What needs to be done:
Produce a faithful copy of every record below, without the pictures.

(Stored data entries)

※ ※ ※

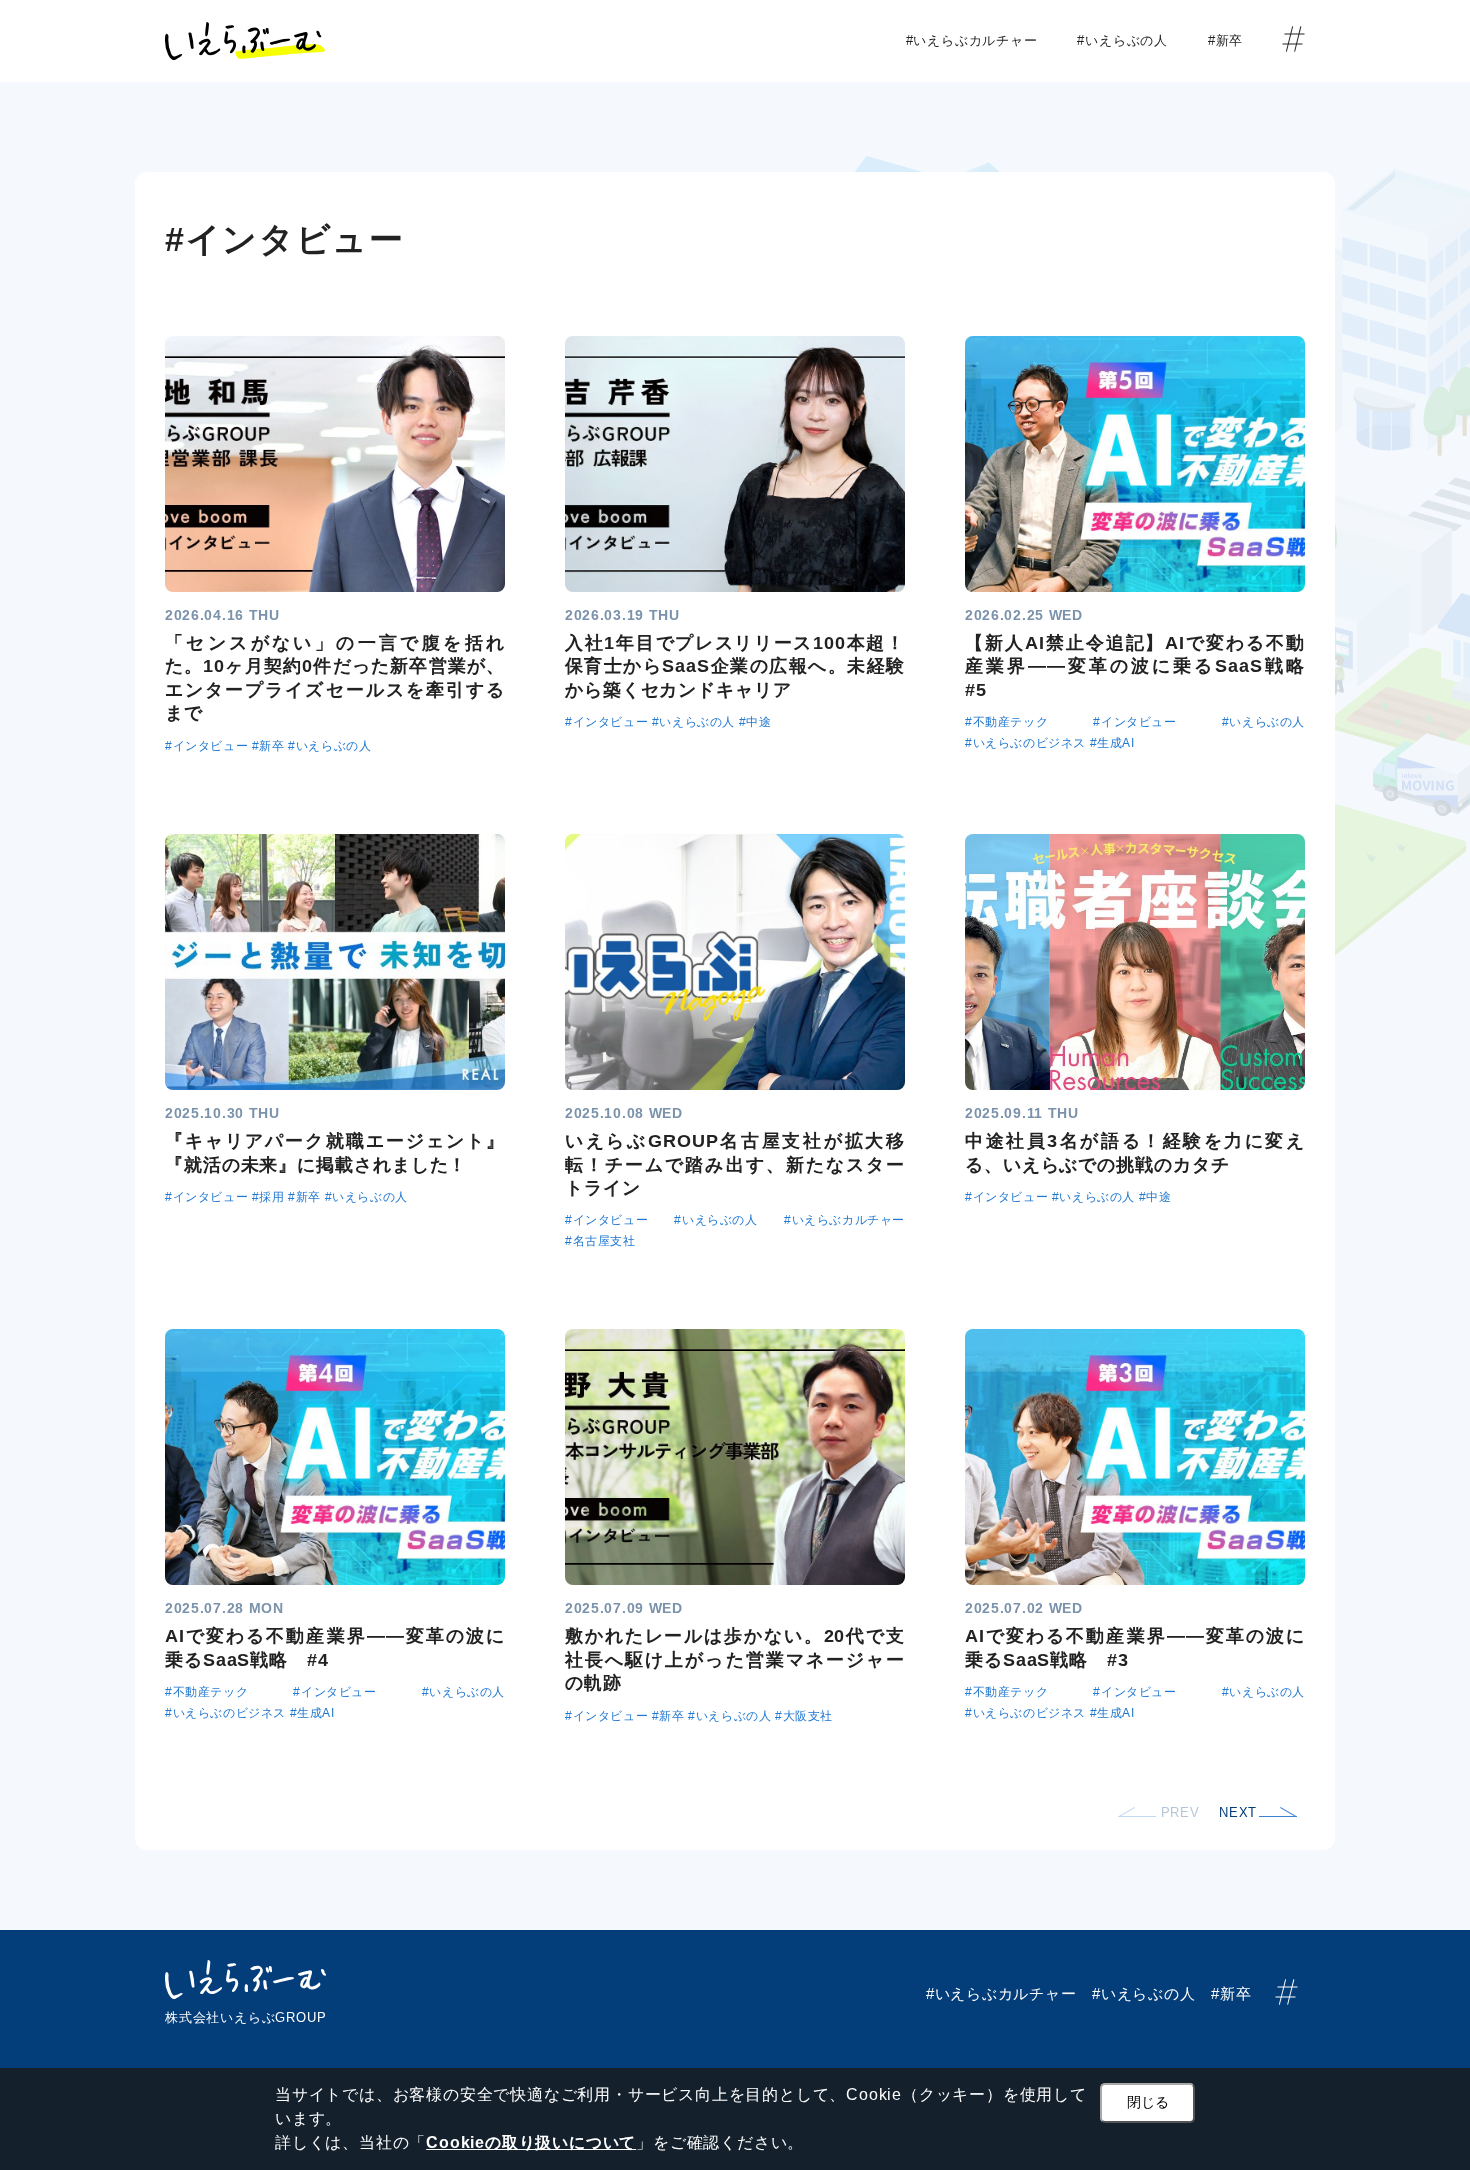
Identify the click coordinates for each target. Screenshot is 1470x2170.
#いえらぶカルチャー (979, 40)
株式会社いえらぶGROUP (245, 2017)
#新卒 (1232, 40)
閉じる (1148, 2102)
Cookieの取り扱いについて (531, 2142)
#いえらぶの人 (1129, 40)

※ ※ ※

Finished task:
Identify the click coordinates for each target. Screenshot is 1470x2170.
#いえらぶカルチャー (979, 40)
株式会社いえらぶGROUP (245, 2017)
#新卒 (1232, 40)
閉じる (1148, 2102)
Cookieの取り扱いについて (531, 2142)
#いえらぶの人 (1129, 40)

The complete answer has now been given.